Education, education! It has NOTHING to do with size of horns and making anyone feel "bad"

PR


----------



## Pure river (Sep 12, 2005)

UGGG...i cant even type any more !! lol.. sorry for all the mistakes.

time to hit the road guys!

great discussion! have a good night.

less that THREE WEEKS!!!

PR


----------



## M.Magis (Apr 5, 2004)

> It has NOTHING to do with size of horns and making anyone feel "bad"


Unfortunately, to some people it does. I agree it shouldn't. I'm having a tough time seeing the correlation between speed limits and deer limits, so I'll skip that.  
Just to sum up my feelings on the QDMA, it's become 95% greed and ego, and 5% management. And where exactly does the membership money go to? Not saying it's not used properly, but I'm curious. I certainly hope it goes to better use the the DU example given earlier. That's the last sort of organization we need. Again, started with great intentions, but has gone the wrong direction.


----------



## crankus_maximus (Apr 14, 2004)

QDMA has convinced me of nothing. I have convinced myself after researching, asking questions and seeing results first hand that QDM is a good thing. If it were my kid I would tell him to hold off on that 4 point and wait for something better and let that deer live another year, possibly growing his rack and his body weight. It's called restraint and discipline. It's all about education. 

You can do what you want.


----------



## M.Magis (Apr 5, 2004)

Well I will, you don't have to worry about that. I do feel bad for kids today that have to grow up without being able to enjoy time in the woods as much as they should. But, I can rest easy knowing I'm not the one taking it away from them. If it makes you feel like a bigger man, have at it.


----------



## crankus_maximus (Apr 14, 2004)

It makes me feel like a bigger man when they can enjoy getting out in the woods, enjoy the hunt - but do not necessarily have to KILL to have a good time. I never said they couldn't enjoy time in the woods. 

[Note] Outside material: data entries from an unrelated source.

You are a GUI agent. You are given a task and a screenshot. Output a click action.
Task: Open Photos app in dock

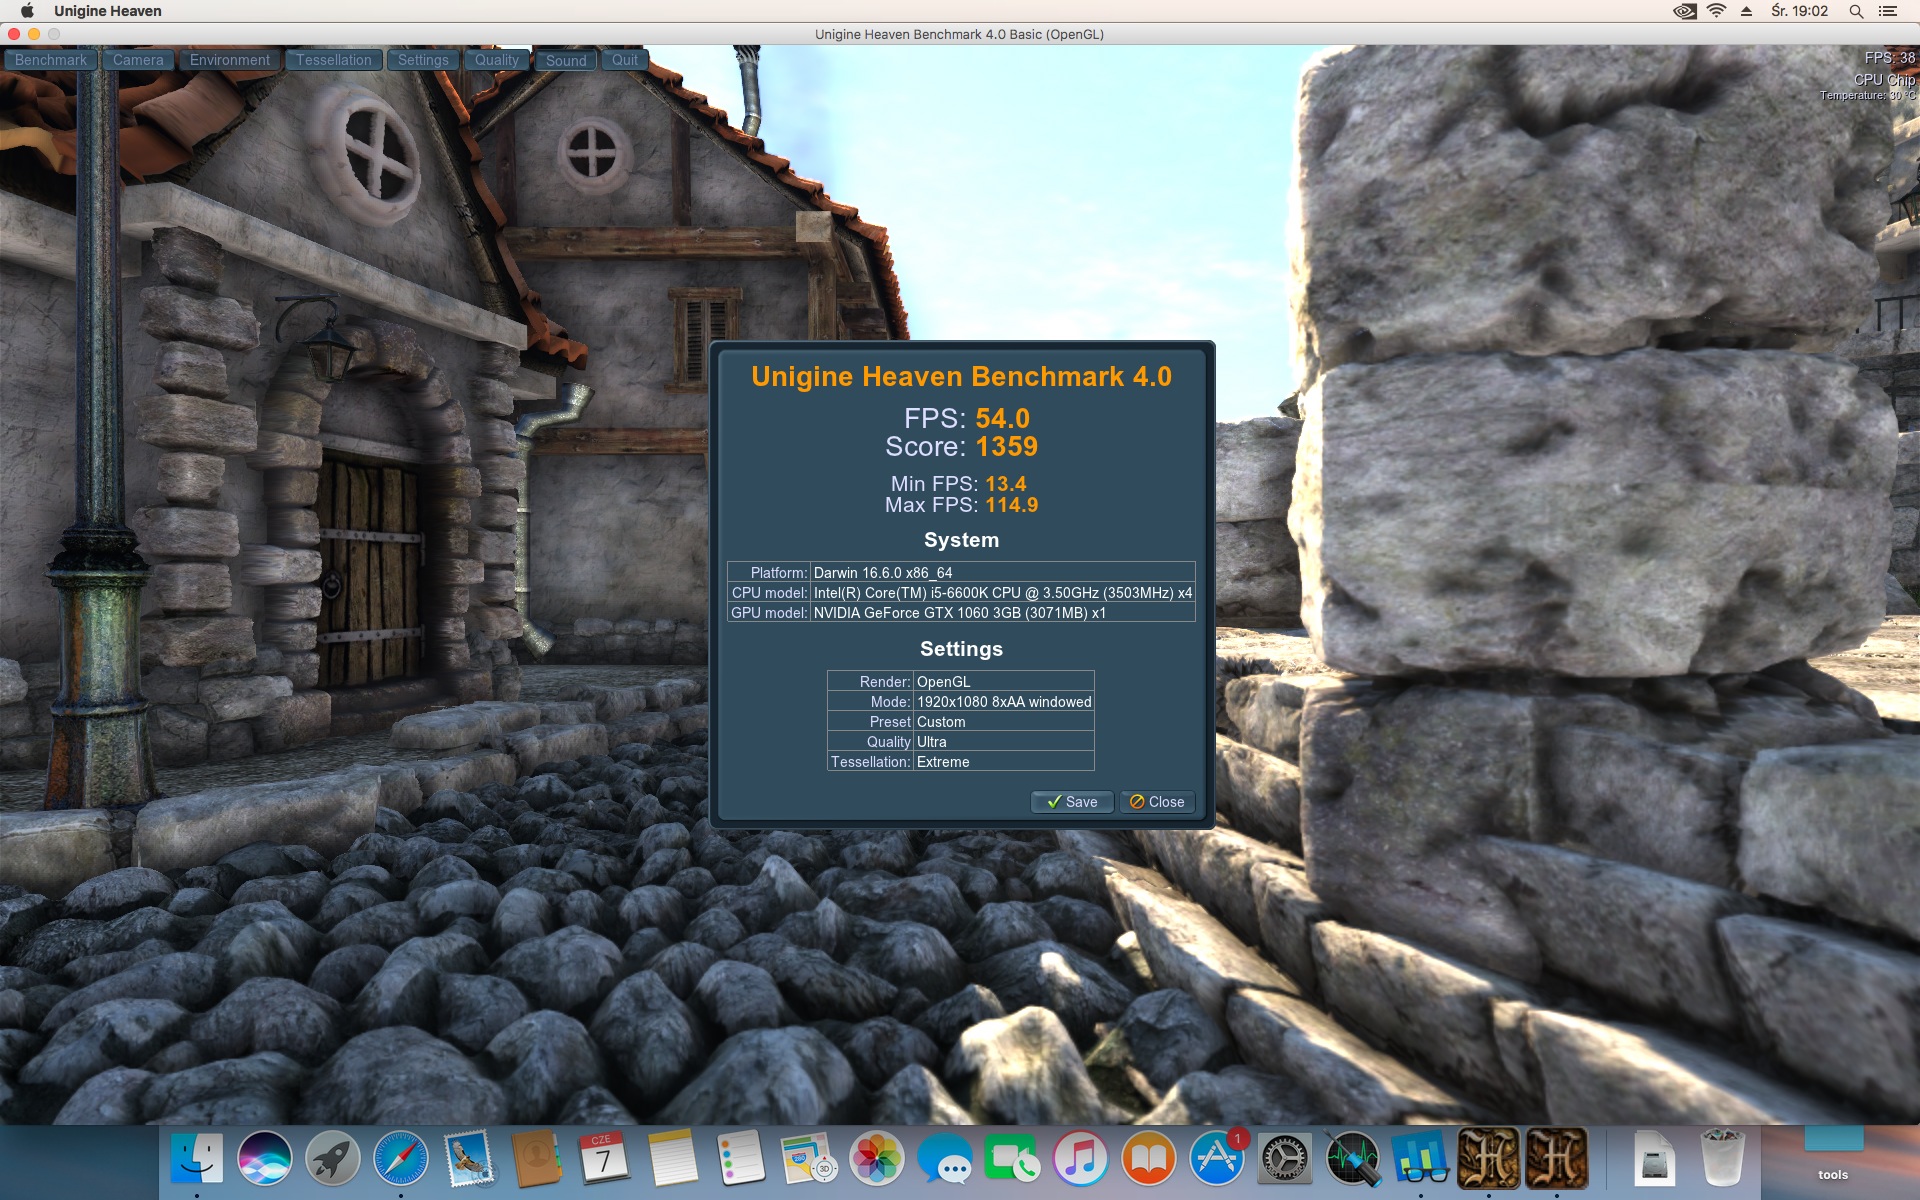(877, 1159)
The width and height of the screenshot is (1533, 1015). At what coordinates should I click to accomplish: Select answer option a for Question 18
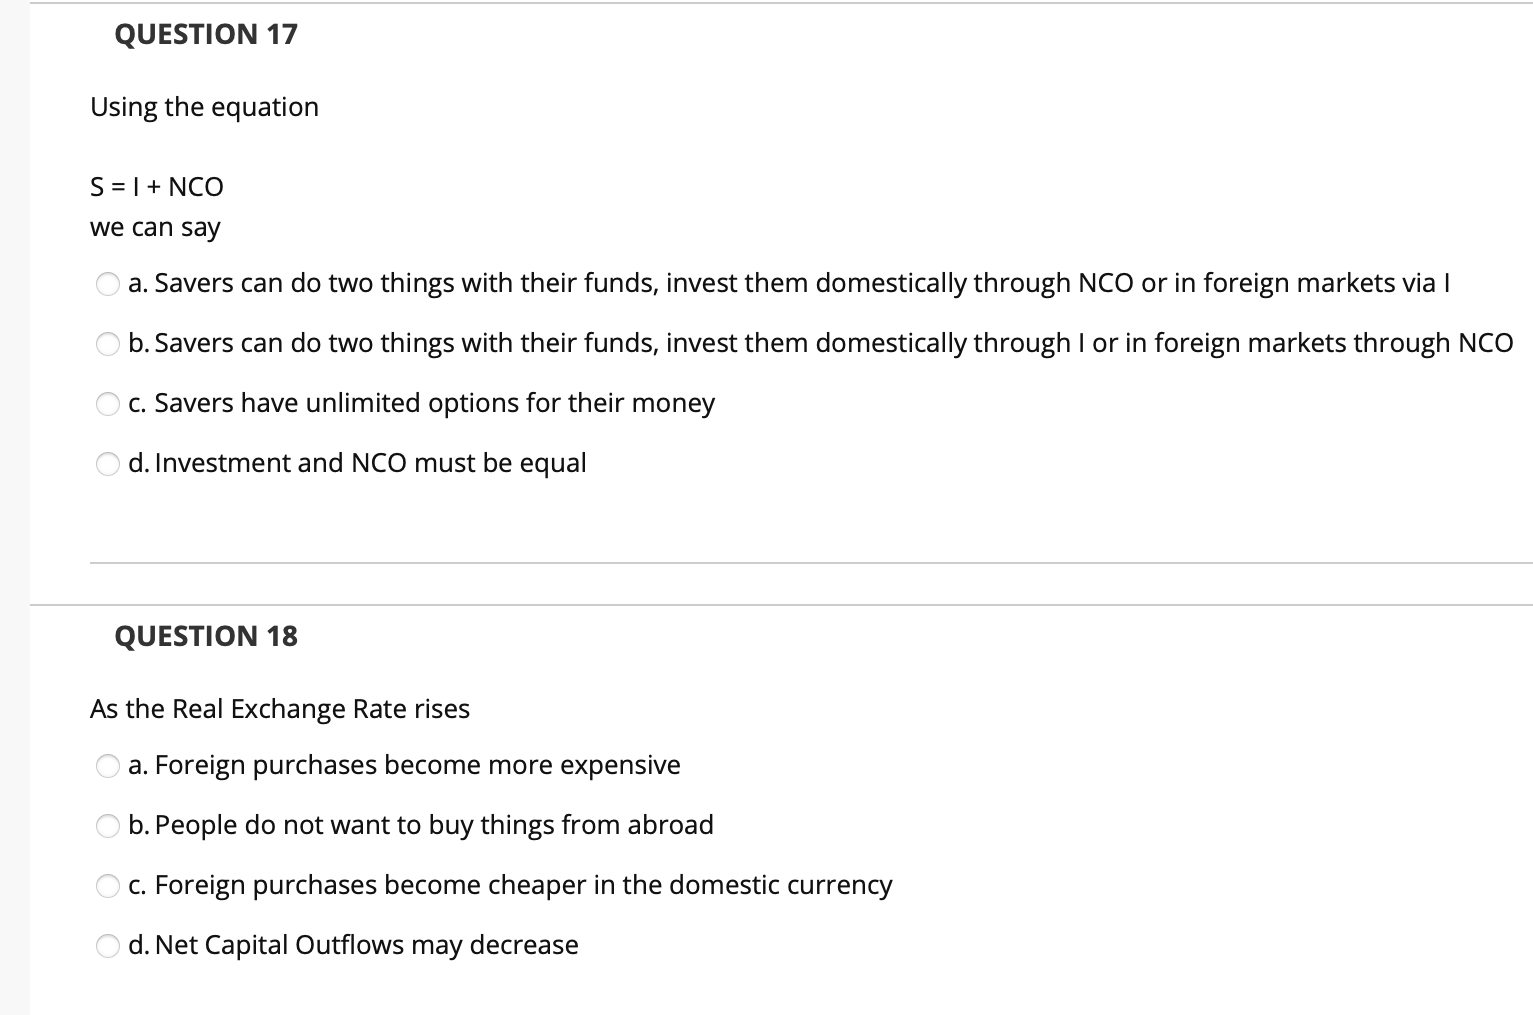pos(107,766)
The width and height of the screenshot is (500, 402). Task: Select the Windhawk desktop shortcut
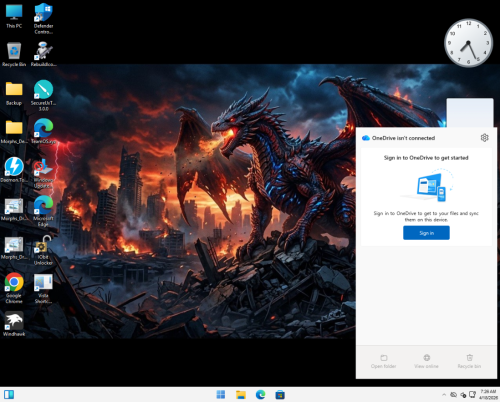coord(14,324)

If and when I take kids out there are rules to abide by. They can shoot at a doe and they can shoot at a buck, but only within certain parameters. It is our job as the ADULTS to teach them restraint and good decision-making skills.

I still fail to see through the fog. Why is this not a good thing????????????


----------



## supercanoe (Jun 12, 2006)

Here's my take on it. QDM works. Take does, don't shoot young bucks. Plant food plots, manage the woods for nutrition and cover. Leave sanctuary areas on your property for bedding-don't go in there. You need large tracts of land for qdm to work-the bigger the better. 
Don't know much about the qdma. 
I practice qdm, but this is my choice. I feel that if a buck is a trophy in the eyes of the hunter taking the shot, then that's all that matters. A deer has to be 130+ to be a trophy to me. Anything less will walk. But as a young bowhunter I took plenty of small bucks, and they were all trophys to me. My standards progressed with time to where they are now as my experience progressed. I see many young/new hunters take small bucks, and man they feel on top of the world. And that's what it's all about, that feeling of being high on the thrill of taking what is a trophy to you.


----------



## Hoss5355 (Apr 9, 2004)

I think that if a kid wants to shoot a 4 point as his first deer, what difference does it make. I have brought up my cousin hunting on our property as well as other propertys that I hunt. He hunted 3 years before he shot a buck. Do I shoot 4 pointers, 6 pointers,...heck no, but my first deer was a basket racked 8 point that I still have a skull mount of. Is it small, yeah it was tiny, but that deer will always have a special place in my memories. I've shot a couple small bucks, but then after I shot my first big buck, I have set high standards for myself. I think that it does need to be a personal decision, not something that is forced on you by other people. My cousins first buck last year was a 4 pointer. I have never seen a kid so excited over shooting a deer as he was because he finally shot a deer with antlers, after waiting 3 years for a good, clean shot at one.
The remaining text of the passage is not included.